▸ **RECORD LIST**
....

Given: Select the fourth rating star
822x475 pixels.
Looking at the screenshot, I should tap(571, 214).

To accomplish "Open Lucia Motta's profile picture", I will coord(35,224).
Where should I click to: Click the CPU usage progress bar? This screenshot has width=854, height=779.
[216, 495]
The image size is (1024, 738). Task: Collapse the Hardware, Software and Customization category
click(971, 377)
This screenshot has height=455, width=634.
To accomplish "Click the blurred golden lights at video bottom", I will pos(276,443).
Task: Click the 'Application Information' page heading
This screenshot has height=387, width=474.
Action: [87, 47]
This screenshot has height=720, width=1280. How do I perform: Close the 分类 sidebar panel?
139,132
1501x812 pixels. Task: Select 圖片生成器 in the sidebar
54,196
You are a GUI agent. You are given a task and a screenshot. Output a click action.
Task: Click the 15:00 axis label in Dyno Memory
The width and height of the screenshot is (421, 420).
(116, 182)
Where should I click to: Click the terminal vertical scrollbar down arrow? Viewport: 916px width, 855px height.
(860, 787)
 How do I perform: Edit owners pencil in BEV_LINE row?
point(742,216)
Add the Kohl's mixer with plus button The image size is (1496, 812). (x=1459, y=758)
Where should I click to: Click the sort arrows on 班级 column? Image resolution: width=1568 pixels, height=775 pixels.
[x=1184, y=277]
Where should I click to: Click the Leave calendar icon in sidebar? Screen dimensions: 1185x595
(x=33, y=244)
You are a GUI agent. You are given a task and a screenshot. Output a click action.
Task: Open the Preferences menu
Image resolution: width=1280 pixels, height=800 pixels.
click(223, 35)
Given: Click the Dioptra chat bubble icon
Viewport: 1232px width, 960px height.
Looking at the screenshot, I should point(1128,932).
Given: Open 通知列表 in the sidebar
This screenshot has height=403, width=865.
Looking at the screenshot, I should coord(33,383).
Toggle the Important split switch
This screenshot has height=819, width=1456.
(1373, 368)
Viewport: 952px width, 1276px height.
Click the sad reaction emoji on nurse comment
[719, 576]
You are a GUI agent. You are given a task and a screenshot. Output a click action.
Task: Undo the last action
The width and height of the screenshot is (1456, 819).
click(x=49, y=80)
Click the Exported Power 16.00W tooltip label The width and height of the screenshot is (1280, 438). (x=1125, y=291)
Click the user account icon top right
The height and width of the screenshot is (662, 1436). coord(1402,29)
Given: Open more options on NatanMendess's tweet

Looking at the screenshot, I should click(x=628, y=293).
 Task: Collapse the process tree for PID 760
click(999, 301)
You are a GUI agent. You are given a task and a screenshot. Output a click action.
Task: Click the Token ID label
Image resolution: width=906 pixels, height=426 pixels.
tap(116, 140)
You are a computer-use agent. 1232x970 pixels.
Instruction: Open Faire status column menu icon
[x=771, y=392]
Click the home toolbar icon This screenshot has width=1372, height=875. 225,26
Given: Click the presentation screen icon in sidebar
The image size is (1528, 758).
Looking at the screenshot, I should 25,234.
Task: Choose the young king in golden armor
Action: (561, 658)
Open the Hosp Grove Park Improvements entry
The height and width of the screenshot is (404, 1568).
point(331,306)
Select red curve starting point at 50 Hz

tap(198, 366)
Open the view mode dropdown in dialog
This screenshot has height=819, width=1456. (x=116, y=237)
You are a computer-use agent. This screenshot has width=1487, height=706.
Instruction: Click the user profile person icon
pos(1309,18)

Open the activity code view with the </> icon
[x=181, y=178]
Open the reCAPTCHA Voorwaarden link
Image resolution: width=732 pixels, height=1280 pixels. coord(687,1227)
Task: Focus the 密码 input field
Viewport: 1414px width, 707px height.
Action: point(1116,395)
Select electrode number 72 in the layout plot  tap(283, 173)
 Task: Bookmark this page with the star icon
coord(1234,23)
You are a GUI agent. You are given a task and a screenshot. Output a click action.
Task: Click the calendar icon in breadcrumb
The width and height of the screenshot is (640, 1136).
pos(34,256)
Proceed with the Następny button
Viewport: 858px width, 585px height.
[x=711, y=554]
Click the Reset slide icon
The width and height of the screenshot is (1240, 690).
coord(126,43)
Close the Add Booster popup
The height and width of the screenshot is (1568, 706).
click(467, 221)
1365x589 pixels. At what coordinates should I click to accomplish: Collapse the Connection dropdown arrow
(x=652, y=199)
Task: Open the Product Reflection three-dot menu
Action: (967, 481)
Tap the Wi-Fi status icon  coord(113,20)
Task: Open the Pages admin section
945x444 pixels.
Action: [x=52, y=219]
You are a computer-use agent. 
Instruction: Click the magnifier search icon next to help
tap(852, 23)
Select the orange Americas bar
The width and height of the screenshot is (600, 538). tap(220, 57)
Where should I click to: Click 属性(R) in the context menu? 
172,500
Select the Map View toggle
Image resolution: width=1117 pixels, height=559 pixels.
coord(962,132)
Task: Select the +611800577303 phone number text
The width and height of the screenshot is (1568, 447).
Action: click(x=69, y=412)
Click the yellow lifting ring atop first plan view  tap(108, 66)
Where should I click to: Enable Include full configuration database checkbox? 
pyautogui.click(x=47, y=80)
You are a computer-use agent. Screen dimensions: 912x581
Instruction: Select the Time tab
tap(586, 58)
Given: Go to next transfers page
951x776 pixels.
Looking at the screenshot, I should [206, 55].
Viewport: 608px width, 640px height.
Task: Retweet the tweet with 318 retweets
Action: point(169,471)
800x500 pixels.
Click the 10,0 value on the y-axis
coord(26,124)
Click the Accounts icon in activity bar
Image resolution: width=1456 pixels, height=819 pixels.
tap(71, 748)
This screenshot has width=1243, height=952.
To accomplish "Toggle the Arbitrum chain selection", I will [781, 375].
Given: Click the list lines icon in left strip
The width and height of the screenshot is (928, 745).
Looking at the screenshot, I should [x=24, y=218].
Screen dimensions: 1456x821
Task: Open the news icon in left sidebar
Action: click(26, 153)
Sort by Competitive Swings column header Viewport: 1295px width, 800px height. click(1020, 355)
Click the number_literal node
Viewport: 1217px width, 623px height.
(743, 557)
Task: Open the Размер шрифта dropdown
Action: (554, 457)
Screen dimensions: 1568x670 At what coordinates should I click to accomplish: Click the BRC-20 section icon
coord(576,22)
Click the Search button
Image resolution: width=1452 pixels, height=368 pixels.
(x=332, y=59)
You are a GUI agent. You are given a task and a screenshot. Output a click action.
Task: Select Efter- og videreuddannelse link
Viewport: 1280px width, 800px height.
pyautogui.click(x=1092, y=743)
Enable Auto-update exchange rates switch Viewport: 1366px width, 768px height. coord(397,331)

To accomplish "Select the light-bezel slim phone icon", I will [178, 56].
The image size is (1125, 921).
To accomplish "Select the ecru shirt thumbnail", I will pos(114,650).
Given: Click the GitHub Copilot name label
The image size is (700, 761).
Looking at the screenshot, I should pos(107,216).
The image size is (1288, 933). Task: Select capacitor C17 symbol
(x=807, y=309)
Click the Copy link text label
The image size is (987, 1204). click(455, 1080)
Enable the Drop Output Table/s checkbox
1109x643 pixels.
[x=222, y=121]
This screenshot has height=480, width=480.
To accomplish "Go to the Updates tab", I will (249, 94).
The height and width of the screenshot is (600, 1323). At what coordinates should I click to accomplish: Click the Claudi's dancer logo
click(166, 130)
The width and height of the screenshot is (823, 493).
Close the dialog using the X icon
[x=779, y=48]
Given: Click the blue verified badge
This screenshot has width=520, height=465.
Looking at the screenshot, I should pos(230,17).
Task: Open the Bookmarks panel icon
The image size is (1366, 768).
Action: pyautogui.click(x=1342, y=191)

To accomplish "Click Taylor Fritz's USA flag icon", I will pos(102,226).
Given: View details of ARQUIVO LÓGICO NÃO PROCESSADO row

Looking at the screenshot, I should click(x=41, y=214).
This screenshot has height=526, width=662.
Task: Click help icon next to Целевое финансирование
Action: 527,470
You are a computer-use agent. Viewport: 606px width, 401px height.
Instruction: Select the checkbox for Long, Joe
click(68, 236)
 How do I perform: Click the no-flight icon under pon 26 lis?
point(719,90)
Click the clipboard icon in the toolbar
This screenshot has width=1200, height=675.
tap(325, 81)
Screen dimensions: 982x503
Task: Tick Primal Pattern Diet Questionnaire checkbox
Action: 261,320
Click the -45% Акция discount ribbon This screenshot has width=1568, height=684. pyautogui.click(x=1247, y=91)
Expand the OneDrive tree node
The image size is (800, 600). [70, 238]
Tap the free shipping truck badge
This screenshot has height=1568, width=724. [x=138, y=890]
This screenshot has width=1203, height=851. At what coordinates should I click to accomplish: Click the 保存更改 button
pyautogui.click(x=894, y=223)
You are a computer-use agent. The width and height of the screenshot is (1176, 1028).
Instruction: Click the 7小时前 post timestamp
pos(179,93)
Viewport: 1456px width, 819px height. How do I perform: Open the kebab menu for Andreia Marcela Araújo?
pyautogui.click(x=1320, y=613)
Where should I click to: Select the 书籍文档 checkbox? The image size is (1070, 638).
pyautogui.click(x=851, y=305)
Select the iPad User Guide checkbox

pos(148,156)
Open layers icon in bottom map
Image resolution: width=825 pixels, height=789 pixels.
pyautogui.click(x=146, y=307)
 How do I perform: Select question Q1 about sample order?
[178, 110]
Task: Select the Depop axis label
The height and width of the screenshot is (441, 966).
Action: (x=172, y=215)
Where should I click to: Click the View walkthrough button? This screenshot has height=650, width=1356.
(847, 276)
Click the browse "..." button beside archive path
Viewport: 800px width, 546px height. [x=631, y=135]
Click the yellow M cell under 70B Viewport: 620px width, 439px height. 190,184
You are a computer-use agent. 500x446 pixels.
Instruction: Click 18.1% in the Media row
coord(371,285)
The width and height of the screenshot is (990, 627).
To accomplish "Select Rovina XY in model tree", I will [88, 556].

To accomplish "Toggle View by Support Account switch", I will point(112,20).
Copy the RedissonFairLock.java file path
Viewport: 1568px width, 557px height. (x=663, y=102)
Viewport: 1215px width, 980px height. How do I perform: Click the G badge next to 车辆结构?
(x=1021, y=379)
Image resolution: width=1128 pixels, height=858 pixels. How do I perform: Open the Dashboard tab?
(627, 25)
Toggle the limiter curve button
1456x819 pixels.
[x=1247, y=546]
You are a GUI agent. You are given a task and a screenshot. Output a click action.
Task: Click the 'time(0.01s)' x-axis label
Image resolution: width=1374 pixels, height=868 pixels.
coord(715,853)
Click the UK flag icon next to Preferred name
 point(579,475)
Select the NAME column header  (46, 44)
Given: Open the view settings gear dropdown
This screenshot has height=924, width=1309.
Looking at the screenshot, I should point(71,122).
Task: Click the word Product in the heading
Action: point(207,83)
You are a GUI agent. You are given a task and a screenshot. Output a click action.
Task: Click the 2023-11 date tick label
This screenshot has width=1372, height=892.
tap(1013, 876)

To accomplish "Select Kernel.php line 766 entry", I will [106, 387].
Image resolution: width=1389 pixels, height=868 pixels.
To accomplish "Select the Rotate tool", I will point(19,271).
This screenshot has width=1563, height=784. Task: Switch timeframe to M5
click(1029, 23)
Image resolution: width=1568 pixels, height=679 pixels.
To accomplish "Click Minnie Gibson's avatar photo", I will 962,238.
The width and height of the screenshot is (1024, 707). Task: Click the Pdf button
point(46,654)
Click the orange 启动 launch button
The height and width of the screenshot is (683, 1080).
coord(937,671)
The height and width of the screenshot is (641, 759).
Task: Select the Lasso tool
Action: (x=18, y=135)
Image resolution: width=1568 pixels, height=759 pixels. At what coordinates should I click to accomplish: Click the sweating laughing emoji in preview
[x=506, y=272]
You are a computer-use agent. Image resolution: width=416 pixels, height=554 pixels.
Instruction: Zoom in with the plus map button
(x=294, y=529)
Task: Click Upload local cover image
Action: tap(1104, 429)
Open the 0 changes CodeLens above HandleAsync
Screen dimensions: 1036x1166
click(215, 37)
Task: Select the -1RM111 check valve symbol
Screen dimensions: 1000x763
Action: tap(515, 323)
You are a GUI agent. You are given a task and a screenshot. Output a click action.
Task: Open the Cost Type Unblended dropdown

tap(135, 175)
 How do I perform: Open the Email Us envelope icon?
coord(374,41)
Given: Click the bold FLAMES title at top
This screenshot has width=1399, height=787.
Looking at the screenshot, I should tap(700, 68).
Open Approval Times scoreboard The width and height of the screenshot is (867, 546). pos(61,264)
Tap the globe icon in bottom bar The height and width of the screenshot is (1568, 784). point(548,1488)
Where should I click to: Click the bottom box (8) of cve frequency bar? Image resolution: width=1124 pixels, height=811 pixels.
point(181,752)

....

▸ **TASK**
Rewrite the records from the line containing "Open the reCAPTCHA Voorwaarden link" through the line containing "Action: point(169,471)", with "magnifier" replaced by "magnifying glass" and nothing else altered. Return only those lines.

▸ **THE ANSWER**
Open the reCAPTCHA Voorwaarden link
Image resolution: width=732 pixels, height=1280 pixels. coord(687,1227)
Task: Focus the 密码 input field
Viewport: 1414px width, 707px height.
Action: point(1116,395)
Select electrode number 72 in the layout plot  tap(283, 173)
 Task: Bookmark this page with the star icon
coord(1234,23)
You are a GUI agent. You are given a task and a screenshot. Output a click action.
Task: Click the calendar icon in breadcrumb
The width and height of the screenshot is (640, 1136).
pos(34,256)
Proceed with the Następny button
Viewport: 858px width, 585px height.
[x=711, y=554]
Click the Reset slide icon
The width and height of the screenshot is (1240, 690).
coord(126,43)
Close the Add Booster popup
The height and width of the screenshot is (1568, 706).
click(467, 221)
1365x589 pixels. At what coordinates should I click to accomplish: Collapse the Connection dropdown arrow
(x=652, y=199)
Task: Open the Product Reflection three-dot menu
Action: (967, 481)
Tap the Wi-Fi status icon  coord(113,20)
Task: Open the Pages admin section
945x444 pixels.
Action: [x=52, y=219]
You are a computer-use agent. 
Instruction: Click the magnifying glass search icon next to help
tap(852, 23)
Select the orange Americas bar
The width and height of the screenshot is (600, 538). tap(220, 57)
Where should I click to: Click 属性(R) in the context menu? 
172,500
Select the Map View toggle
Image resolution: width=1117 pixels, height=559 pixels.
coord(962,132)
Task: Select the +611800577303 phone number text
The width and height of the screenshot is (1568, 447).
Action: click(x=69, y=412)
Click the yellow lifting ring atop first plan view  tap(108, 66)
Where should I click to: Enable Include full configuration database checkbox? 
pyautogui.click(x=47, y=80)
You are a computer-use agent. Screen dimensions: 912x581
Instruction: Select the Time tab
tap(586, 58)
Given: Go to next transfers page
951x776 pixels.
Looking at the screenshot, I should [206, 55].
Viewport: 608px width, 640px height.
Task: Retweet the tweet with 318 retweets
Action: point(169,471)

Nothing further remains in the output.